***** Material to process *****

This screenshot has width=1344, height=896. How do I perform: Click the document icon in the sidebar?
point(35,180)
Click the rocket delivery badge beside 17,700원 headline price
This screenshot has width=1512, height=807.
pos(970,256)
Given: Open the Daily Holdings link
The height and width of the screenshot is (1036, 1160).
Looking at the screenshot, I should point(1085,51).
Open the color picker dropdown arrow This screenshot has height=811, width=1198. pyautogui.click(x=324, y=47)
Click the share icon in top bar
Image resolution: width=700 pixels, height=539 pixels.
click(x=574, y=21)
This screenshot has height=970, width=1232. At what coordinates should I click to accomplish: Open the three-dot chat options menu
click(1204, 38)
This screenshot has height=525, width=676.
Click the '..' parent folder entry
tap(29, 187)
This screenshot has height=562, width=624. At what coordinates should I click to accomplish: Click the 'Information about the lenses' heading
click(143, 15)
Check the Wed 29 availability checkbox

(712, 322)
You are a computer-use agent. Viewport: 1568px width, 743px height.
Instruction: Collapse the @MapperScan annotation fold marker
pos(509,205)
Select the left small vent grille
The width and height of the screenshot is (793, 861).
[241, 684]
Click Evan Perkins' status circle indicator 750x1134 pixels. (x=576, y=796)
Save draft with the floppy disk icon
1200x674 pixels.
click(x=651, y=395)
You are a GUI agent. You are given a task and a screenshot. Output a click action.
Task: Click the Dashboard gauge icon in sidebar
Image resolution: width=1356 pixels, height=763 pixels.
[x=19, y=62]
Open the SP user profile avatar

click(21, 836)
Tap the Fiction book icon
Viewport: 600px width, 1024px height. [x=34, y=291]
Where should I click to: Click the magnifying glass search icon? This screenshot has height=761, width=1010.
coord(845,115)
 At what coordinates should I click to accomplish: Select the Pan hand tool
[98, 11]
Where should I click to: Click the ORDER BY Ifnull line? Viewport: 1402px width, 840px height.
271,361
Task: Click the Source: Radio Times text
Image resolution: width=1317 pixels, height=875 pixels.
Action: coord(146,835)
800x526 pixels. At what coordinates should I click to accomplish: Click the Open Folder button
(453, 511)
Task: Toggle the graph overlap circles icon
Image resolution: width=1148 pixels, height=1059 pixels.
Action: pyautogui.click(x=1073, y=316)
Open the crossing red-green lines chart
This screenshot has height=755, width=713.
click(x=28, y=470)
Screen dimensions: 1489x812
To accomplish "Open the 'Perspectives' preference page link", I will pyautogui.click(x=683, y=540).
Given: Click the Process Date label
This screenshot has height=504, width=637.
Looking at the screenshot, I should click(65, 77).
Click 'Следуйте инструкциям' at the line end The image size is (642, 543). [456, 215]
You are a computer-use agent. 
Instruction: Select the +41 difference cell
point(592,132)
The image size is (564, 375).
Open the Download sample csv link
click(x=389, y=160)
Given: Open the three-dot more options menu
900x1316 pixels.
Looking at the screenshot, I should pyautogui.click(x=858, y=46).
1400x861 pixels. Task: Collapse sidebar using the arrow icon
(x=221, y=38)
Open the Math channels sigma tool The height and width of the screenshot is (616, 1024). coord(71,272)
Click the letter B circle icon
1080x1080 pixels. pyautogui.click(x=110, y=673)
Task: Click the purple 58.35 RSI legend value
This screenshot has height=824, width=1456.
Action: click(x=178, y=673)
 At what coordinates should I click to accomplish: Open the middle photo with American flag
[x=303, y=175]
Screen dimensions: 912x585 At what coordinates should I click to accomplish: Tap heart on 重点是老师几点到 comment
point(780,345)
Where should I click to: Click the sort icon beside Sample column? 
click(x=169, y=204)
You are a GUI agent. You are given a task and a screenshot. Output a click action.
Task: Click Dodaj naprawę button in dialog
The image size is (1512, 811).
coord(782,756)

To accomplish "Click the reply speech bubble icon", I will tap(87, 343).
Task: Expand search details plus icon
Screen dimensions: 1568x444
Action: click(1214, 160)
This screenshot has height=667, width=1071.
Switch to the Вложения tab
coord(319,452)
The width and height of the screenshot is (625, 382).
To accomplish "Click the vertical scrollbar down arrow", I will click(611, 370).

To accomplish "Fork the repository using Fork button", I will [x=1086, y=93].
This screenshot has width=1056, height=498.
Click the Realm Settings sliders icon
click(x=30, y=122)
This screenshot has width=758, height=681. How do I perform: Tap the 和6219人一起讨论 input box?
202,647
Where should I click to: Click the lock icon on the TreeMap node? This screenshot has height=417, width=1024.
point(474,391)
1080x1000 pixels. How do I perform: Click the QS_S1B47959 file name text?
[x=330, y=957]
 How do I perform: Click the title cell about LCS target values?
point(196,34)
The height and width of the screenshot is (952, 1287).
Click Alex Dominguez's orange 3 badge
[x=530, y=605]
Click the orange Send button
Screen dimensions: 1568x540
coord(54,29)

*****

How to complete this task → From the line containing "Click Alex Dominguez's orange 3 badge" down to the last line, reproduce the records exactly. Include both ends.

Output of the exercise →
Click Alex Dominguez's orange 3 badge
[x=530, y=605]
Click the orange Send button
Screen dimensions: 1568x540
coord(54,29)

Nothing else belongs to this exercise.